* [EXCERPT]:
════
Welcome to this week’s Postcard From – the feature where I chat to some lucky explorer about their recent travels.
This week’s Postcard comes from Ian M Packham, the blogger behind Encircle Africa. A scientist, adventurer, writer, speaker, travel obsessive, public transport buff, and accidental photographer Ian was a runner-up in National Geographic Traveller (UK)’s travel writing competition in 2013.
A quest for challenge has taken Ian to the summit of Mount Kenya, and, by way of a PhD in Biomedical Sciences, the length of Hadrian’s Wall. He completed his circumnavigation of Africa by public transport – the first solo and unassisted journey of its kind – at the end of September 2012, and visited Sri Lanka in August 2014. You can follow Ian on Facebook and Twitter @ianmpackham.
Hi Ian! This is my first Postcard from Sri Lanka – tell us about your trip…
In August 2014 I travelled independently 200 miles across Sri Lanka from the capital, Colombo roughly north-east, following the route of the country’s longest river, the Mahaweli Ganga (Great Sandy River). I travelled on foot, by inflatable kayak, and by bus.
Following the river meant I saw parts of Sri Lanka rarely visited by tourists, as well as more popular sites such as the ancient capital of Kandy. I was immediately struck by the ease of travel in Sri Lanka – at least compared to Africa – as well as the vibrancy, the friendliness of locals, the beauty of the countryside, the colours, sounds (and diesel fumes).
Wow, this has got to be one of the most adventurous postcards I’ve ever had. Was the weather good for such active travel?
════
* [RECORD EXTRACTS]:
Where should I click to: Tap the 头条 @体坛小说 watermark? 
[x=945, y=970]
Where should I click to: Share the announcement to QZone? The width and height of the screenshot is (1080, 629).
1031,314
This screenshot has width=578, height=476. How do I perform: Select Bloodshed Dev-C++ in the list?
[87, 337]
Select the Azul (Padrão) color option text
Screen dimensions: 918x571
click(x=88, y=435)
════
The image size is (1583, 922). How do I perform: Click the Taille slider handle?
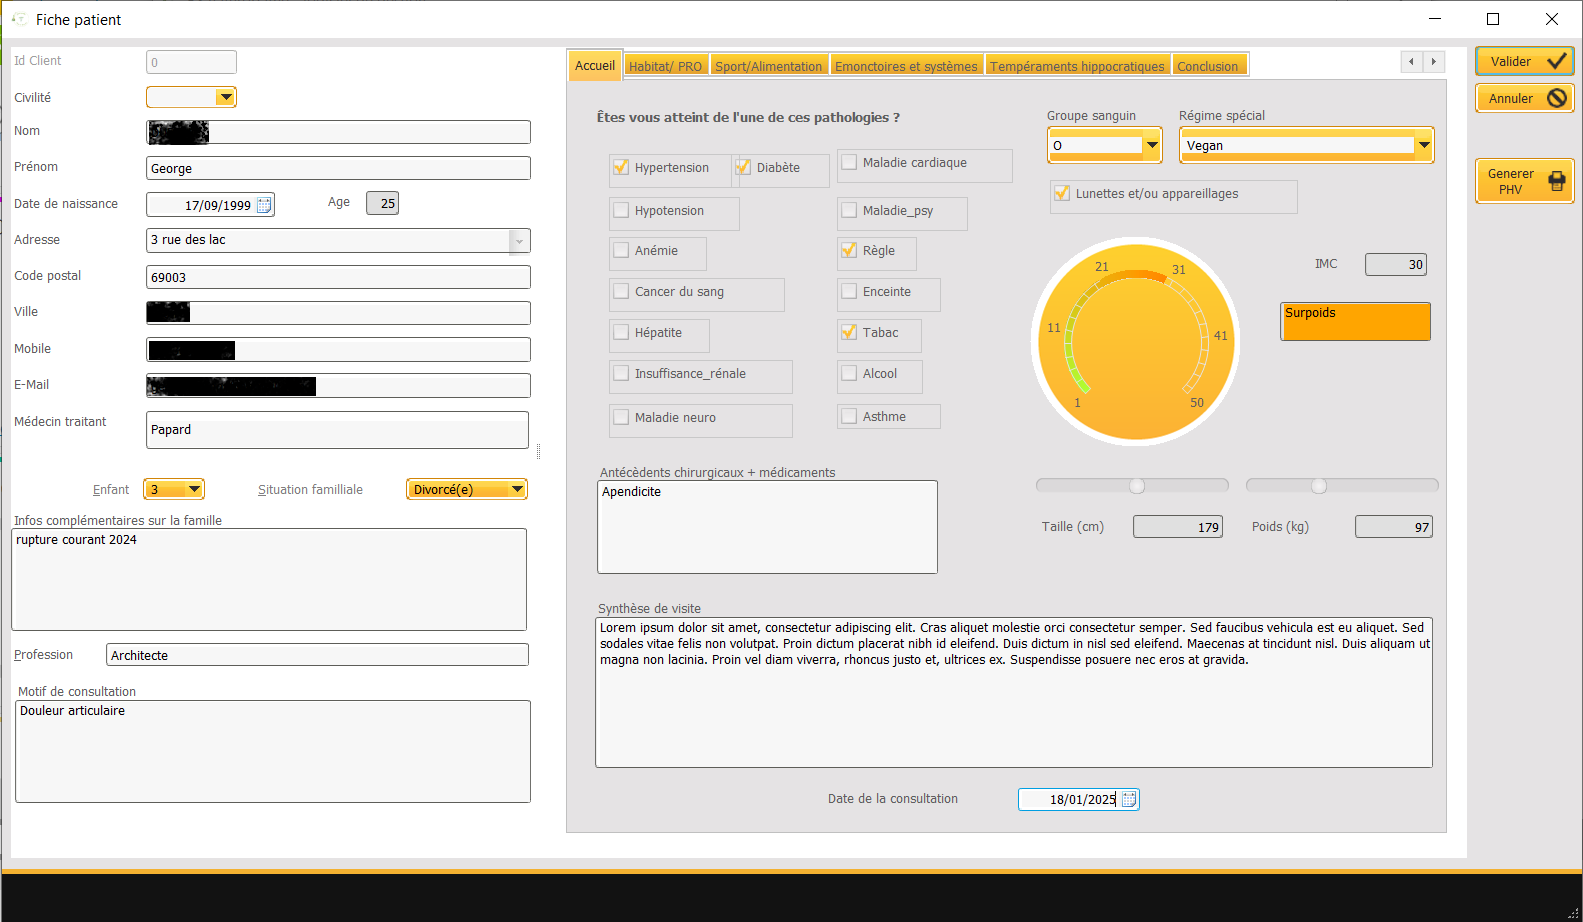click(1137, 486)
════
* [EXERCISE INSTRUCTIONS]:
A) Answer these questions from the travel interview, each on its own line:
(i) In what year was Ian a runner-up in National Geographic Traveller (UK)'s travel writing competition?
(ii) When did Ian complete his circumnavigation of Africa by public transport?
(iii) What English name does the interview give for the Mahaweli Ganga?
B) Using the travel interview, explain why Ian saw parts of Sri Lanka that tourists rarely visit.
C) Write the next part of the travel interview, beginning with Ian's reply to the question about the weather.

* [OUTPUTS FOR THE TASKS]:
A)
(i) 2013
(ii) At the end of September 2012
(iii) Great Sandy River

B) Ian followed the route of the Mahaweli Ganga, Sri Lanka's longest river, roughly north-east from Colombo. The interview says that following the river took him to parts of the country rarely visited by tourists.

C)
In August, pretty much the whole length of the river was dry and hot, though there wasn’t much humidity so the heat was easier to contend with my seeking out the shade. It was so dry the river often disappeared entirely, which is the reason a kayak trip became one with the need to travel by foot and bus too.
Where were you staying during the trip?
I stayed in a variety of places, but it became clear very quickly that the places to stay were those run by locals, where lodgings were simple and cheap, and good local cuisine available at really low cost. It also gave me a chance to talk as much as I was able with the locals milling around.
Sounds like a fantastic experience! Where were the best places you visited?
From Colombo and the international airport, I headed into the cooler climes of the hill country for the source of the Mahaweli and some walking, before heading into the tourist-free central plains. My favourite location was the East Coast city of Trincomalee. Given its history as a Tamil Tiger stronghold and the damage it received from the 26th December 2004 Tsunami, I was a little apprehensive about visiting but very glad I did. There are not a great number of landmarks and things to do or see, but it has a fantastically laid back atmosphere, and an amazing Indian Ocean location.
What was your highlight?
Sitting on the beach at Trincomalee watching a full moon rise over the ocean was particularly memorable. It was so unexpected I couldn’t even work out what it was at first!
How did you find the food in Sri Lanka?
The food was a mix of old British colonial influences (there is tea everywhere, as well as cake, and sausage rolls) and traditional Sinhala and Tamil curries. Often vegetarian, and made up with beans and lentils, the emphasis seemed to be on strong simple flavours, like dal made from stewed lentils flavoured with garam masala. For snacks there are ‘short bites’, samosas, chapatti rolls and the like. They are sold everywhere, are very cheap, and very tasty.
Were there any disasters during your trip?
I did fall backwards down one of the river’s rapids while on the kayaking part of the trip… It’s not necessarily the best idea!
Oops – glad you were ok! Do you have any tips for people headed to Sri Lanka?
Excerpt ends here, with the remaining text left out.